Existing studies on Quality Enhancement for Compressed Video (QECV) predominantly rely on known Quantization Parameters (QPs), employing distinct enhancement models per QP setting, termed non-blind methods. However, in real-world scenarios involving transcoding or transmission, QPs may be partially or entirely unknown, limiting the applicability of such approaches and motivating the development of blind QECV techniques. Current blind methods generate degradation vectors via classification models with cross-entropy loss, using them as channel attention to guide artifact removal. However, these vectors capture only global degradation information and lack spatial details, hindering adaptation to varying artifact patterns at different spatial positions. To address these limitations, we propose a pretrained Degradation Representation Learning (DRL) module that decouples and extracts high-dimensional, multiscale degradation representations from video content to guide the artifact removal. Additionally, both blind and non-blind methods typically employ uniform architectures across QPs, hence, overlooking the varying computational demands inherent to different compression levels.
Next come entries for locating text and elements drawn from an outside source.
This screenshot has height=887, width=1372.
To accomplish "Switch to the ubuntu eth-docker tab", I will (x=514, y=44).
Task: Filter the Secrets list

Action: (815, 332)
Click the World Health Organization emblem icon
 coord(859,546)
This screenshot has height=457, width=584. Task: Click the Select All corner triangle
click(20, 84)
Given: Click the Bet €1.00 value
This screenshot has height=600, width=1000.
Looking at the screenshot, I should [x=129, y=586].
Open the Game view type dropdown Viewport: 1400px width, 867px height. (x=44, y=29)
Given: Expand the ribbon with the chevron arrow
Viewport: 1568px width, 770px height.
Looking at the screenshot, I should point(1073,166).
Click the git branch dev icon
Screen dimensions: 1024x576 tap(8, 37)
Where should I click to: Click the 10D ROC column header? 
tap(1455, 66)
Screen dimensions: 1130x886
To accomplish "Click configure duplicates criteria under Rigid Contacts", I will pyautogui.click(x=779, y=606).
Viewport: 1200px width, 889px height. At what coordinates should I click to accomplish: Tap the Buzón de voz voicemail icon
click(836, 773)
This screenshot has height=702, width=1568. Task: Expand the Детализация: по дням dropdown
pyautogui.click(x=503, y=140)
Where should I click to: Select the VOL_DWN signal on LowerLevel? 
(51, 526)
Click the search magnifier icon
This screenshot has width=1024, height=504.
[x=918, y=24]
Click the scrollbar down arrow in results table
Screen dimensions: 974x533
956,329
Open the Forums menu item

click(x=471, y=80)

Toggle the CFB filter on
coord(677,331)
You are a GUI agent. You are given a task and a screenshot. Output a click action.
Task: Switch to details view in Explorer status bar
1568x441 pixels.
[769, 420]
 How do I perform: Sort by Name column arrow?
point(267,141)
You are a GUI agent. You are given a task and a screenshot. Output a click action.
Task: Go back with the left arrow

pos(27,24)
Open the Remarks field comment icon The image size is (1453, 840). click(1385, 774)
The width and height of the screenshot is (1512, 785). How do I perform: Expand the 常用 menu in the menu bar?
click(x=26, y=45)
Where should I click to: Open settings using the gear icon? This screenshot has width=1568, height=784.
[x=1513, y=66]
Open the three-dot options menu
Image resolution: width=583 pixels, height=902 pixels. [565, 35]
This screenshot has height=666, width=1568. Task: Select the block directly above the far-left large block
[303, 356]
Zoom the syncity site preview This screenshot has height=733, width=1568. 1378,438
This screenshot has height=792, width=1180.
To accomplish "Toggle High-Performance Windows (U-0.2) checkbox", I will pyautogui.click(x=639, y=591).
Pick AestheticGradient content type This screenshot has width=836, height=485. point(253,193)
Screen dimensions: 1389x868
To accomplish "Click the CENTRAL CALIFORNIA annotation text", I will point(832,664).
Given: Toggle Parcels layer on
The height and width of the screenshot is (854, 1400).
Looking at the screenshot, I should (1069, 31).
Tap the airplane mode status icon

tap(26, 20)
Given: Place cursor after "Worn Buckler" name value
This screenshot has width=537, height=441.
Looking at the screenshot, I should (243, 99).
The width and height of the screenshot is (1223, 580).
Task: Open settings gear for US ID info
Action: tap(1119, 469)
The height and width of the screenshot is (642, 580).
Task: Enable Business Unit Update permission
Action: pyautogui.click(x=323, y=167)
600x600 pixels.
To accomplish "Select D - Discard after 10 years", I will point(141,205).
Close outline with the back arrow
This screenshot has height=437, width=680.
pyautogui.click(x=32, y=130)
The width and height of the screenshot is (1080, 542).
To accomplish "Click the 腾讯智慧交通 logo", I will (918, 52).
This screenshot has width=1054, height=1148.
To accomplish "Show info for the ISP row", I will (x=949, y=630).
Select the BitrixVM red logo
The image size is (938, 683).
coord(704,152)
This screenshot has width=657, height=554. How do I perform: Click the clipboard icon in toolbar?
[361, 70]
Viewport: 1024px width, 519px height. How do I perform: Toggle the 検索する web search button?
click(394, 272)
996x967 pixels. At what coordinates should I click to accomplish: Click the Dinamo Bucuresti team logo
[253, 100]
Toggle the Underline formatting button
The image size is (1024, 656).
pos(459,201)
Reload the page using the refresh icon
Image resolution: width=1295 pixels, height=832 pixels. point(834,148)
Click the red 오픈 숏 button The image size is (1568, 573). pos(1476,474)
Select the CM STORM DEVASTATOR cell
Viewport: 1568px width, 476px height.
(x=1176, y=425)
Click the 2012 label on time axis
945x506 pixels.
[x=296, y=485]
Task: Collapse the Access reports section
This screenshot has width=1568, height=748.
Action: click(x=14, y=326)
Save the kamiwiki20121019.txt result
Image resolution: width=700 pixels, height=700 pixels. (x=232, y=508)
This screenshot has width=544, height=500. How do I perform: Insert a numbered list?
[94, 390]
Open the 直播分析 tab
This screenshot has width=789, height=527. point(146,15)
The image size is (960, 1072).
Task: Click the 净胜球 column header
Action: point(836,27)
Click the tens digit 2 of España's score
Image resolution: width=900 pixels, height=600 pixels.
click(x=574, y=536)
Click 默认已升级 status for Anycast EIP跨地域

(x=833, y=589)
We thus introduce a hierarchical termination mechanism that dynamically adjusts the number of artifact reduction stages based on the compression level. Experimental results demonstrate that the proposed approach significantly enhances performance, achieving a PSNR improvement of 110% (from 0.31 dB to 0.65 dB) over a competing state-of-the-art blind method at QP = 22. Furthermore, the proposed hierarchical termination mechanism reduces the average inference time at QP = 22 by half compared to QP = 42.

Paper Structure

This paper contains 12 sections, 12 equations, 5 figures, 7 tables.

Figures (5)

  • Figure 1: Overview of blind QECV methods. (a) shows an existing method that estimates a QP vector to guide artifact removal. (b) presents our method, which extracts fine-grained degradation representation and employs a hierarchical termination mechanism to adaptively perform multi-stage artifact reduction. The difference map in the center highlights spatially varying degradation, where the red region indicates more severe artifacts than the blue one. Our method achieves superior enhancement results on both regions over existing method.
  • Figure 2: The framework of the proposed method, which comprises (a) Degradation Representation Learning (DRL) module and (b) blind QECV network. The DRL module extracts multi-scale degradation information of the target frame, including degradation tensor (blue arrow), degradation vector (green arrow), and degradation level (orange arrow), which is then fed into the blind QECV network. This network includes three key components: a Coarse Alignment module for frame alignment, a Hierarchical Termination-based Artifact Reduction (HTAR) module, and a Quality Enhancement module. The STAR module incorporates up to five artifact reduction stages, each consisting of an STDA block and a DGLF block, enabling adaptive computational cost and efficient artifact removal based on degradation severity. Finally, the Quality Enhancement module further refines the spatial features of the target frame to improve visual quality.
  • Figure 3: Illustration of quality fluctuations for two test sequences compressed with QP 37. (Top: Class D, BasketballPass. Bottom: Class C, BasketballDrill.)
  • Figure 4: Visualization of Degradation Representation Learning (DRL) and Classification Learning (CL) on HEVC. (a) Clustering of DRL with seen QPs. (b) Clustering of DRL with unseen QPs. (c) Clustering of CL with seen QPs. (d) Clustering of CL with unseen QPs.
  • Figure 5: Detailed visualization on four sequences: BlowingBubbles (416x240), FourPeople (1280x720), RaceHorse(416x240), BasketballDrill(832x480).